### TASK
Repeat only these lines, exactly: the first line of the data, the line containing "Task: Click the pink Claims navigation button", and every line between them. Pictures stay out.

### DATA SUPPLIED
────────

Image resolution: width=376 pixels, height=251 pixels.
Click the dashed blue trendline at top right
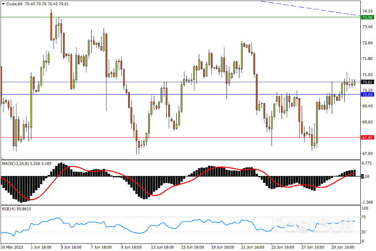[313, 9]
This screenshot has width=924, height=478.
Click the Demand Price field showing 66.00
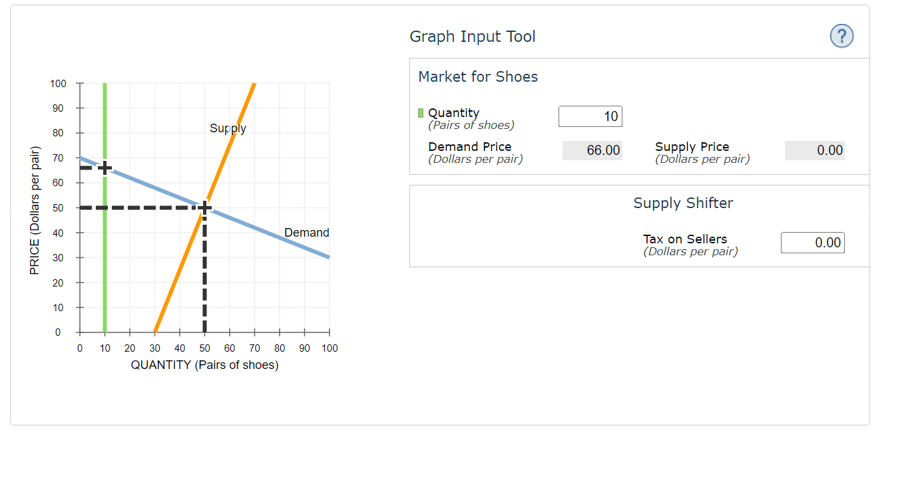[x=592, y=150]
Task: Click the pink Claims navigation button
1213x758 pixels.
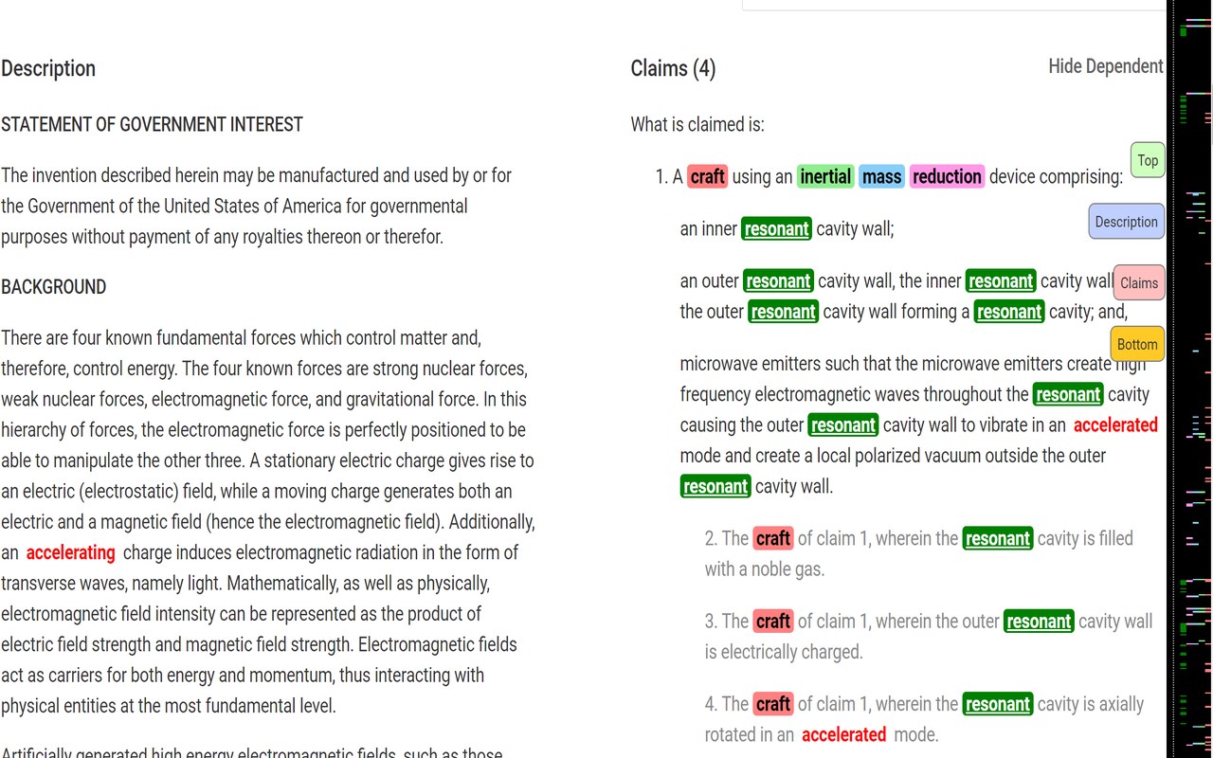Action: click(1138, 282)
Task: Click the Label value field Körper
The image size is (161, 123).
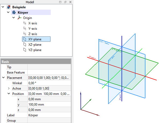Action: click(x=49, y=115)
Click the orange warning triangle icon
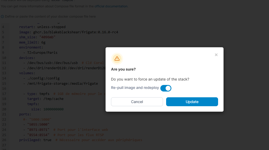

────────

### WRITTEN REPLY
Image resolution: width=376 pixels, height=251 pixels.
Click the dashed blue trendline at top right
[313, 9]
This screenshot has width=924, height=478.
Click the Demand Price field showing 66.00
[x=592, y=150]
Task: Click the pink Claims navigation button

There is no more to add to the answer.